Tuesday, June 14, 2005

Inter...esting

The weather in New England stinks.

Don't tell me about the beauty of the changing seasons, the yearly variety, the monotony of eternal sunshine, the first snowfall of the winter, or any other meterological justification for our misery. It just stinks.

I'm sitting here on a Tuesday in June and it is no more than 65 degrees and pouring. Yesterday it was over 90 with 100% humidity and from 93 north in Quincy a haze clouded the skyline so that it looked like a glimpse into a polution ridden future.

Maybe I'm stupid. I'm the idiot that waits around all snowy winter for May to arrive. Then when it's 45 and rainy the week leading up to Memorial Day I prophesize that it cannot get any worse. Then when the sun finally shines it's like someone kicked the ant hill, people everywhere squinting against that mysterious yellow beacon in the sky. I'm elated for those few weeks of the summer when it is truly comfortable here, and then in September I begin to dread the doldrums of winter again.

Thank you, but I've had enough. When the season at the Dockside ends I'm out like the perverbial fat girl in dodgeball.

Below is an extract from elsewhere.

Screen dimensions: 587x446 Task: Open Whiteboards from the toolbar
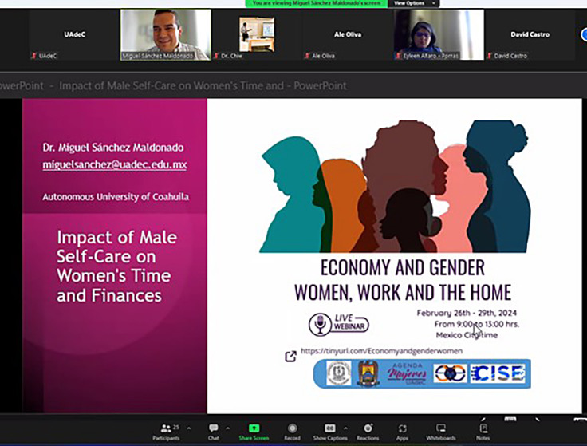(x=440, y=430)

Of course now that I finish this rant the rain is abetting and the sun is trying to poke it's teasing little grin out of the clouds. Here is where a lesser writer would resort to the old adage, "If you don't like the weather in New England just wait a minute." Instead I will fall upon and even more grizzled and over-effused expression of New Englander angst, "What the fuck!"

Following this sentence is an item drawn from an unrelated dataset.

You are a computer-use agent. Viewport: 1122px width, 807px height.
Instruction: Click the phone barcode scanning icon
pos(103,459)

So, now that we have that out of the way, what do I want to write about?

Let's see. We have the Red Sox, but I'm not sure I have rant enough left in me to elucidate the seething volcano of rage I felt watching them play so horribly at Wrigley this past weekend. Sure they blew out the Reds last night, but Cincinnati hasn't been .500 since they beat the Sox in the World Series in the early '70s.

Instead...

How is it still unclear to baseball that Interleague play is a total and utter failure? It has completely lost its charm to me and the fact that the games are unfairly biased towards the National League is evident in the overall results. The American League is obviously the stronger, with the best teams (exclude the Cardinals) and the highest payrolls (yes that matters). Over the past 5 years the best teams in baseball have been, in no particular order the Yankees, Angels, Red Sox, Athletics (not this year), Braves, Cardinals, Twins, and this season the White Sox and Orioles. Yes the Marlins broke through and won the World Series 2 years ago, but they barely grabbed the Wild Card to get into those playoffs and consistently they haven't been there. Yet, the National League leads the overall interleague series 1124-1074. Those American League teams I mentioned are 504-469, a decent winning percentage for the top teams in the league. But if you exclude those top teams the American League is 570-755. Of course these stats can be a little deceiving since I did not exclude the top teams in the NL.

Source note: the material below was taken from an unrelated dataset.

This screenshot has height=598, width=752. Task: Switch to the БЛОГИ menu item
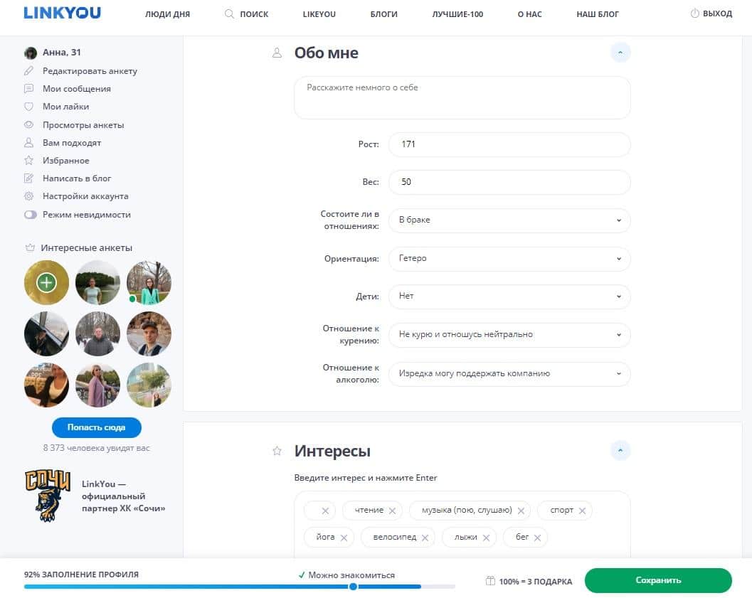(383, 14)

The point however, remains the same. The NL is killing the AL in these contests because having a DH makes the NL teams better while having to bat a pitcher makes the AL teams substantially worse. Furthermore, when the pitcher is a part of the batting order it forces teams to play NL style baseball (i.e. bunting, moving runners along, squeezing, etc.) but the DH does not force NL teams to play AL ball. All it allows them to do is pick and choose which style they would like to play based on given situations. Does this mean that the NL teams are better than the AL? Obviously not given that 10 of the last 15 World Champions have come from the AL. It just indicates that the games are unfairly slanted to favor the NL teams.

As if that were not reason enough to call interleague play a failure look at the unbalanced scheduling that it causes. Teams within the same division no longer play the same amount of games against the same teams, meaning that in a NL team could lose the division because they got swept by the Twins while their divisional counterparts swept the Royals. The geographic rivalries make cute story lines but while the Red Sox are playing the ever powerful Braves the Yankees are normally beating up on their brethren from Queens. An even greater injustice is done to the Braves themselves, while their "geographic" series matches them with the Red Sox their division rival Marlins are playing the perennial doormat Devil Rays. Unlike the divisional unbalanced schedule the other shoe never falls for the teams forced to play tougher competition, the geographic rivalries are the same every year causing the same teams to face the same injustice of having to overcome unfair scheduling season after season. So while the Braves are splitting with the Sox the Marlins will gain 2 games every season if they can take care of business against the D-Rays. Totally unfair, and no longer the novelty it once was.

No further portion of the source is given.